Luis Irizar Zamora (30 May 1930 – 9 December 2021) was one of the founding members of the New Basque Cuisine.

Early years
Born to parents from San Sebastián, he had strong ties to the city and started his career as a chef in the prestigious Hotel María Cristina. During this early period he also worked at the Hotel Azaldegui in San Sebastián, the Restaurant Royal Monceau in Paris and the Hilton in London.

The catering school years
In 1976, Irizar opened the Escuela de Hostelería del Hotel Euromar in Zarautz, then the first catering school in the Basque Country.
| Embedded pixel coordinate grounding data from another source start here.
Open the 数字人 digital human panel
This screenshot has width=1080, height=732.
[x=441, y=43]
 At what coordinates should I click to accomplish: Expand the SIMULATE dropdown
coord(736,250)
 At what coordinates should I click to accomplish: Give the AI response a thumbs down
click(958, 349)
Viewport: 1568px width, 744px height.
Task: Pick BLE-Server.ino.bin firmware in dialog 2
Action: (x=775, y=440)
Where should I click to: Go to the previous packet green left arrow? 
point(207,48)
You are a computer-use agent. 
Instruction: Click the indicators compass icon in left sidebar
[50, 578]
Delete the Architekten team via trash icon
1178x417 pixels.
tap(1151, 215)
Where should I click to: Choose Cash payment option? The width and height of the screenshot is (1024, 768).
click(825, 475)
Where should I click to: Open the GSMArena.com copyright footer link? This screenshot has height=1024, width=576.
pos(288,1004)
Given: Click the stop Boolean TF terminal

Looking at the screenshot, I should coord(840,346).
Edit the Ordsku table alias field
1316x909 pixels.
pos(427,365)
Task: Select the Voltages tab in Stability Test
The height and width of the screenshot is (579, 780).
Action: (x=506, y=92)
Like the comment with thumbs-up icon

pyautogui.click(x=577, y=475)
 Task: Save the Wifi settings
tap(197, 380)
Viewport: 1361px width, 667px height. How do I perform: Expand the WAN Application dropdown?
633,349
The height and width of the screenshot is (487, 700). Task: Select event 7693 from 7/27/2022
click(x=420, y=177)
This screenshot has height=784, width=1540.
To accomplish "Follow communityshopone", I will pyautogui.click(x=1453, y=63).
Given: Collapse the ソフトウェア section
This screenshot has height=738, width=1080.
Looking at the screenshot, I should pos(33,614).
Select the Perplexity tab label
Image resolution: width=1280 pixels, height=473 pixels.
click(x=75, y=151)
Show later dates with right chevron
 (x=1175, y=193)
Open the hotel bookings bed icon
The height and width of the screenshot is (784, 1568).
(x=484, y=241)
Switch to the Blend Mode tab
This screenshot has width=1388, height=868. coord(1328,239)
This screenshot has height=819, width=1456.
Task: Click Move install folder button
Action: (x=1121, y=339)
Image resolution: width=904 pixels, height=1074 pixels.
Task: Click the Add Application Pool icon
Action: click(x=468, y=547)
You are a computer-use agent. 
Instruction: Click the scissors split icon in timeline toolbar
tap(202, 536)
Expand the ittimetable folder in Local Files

This school over the years has produced some of the most renowned chefs of the new Basque cuisine movement in the Basque Country, amongst them Karlos Arguiñano, José Ramón Elizondo, Ramón Roteta, and Pedro Subijana.

Later career and death
After spells of working in Madrid and running the Restaurante Irizar, he moved back to San Sebastián, this time to found the Luis Irizar Sukaldaritza Eskola ("Luis Irizar School of Cooking") in 1993.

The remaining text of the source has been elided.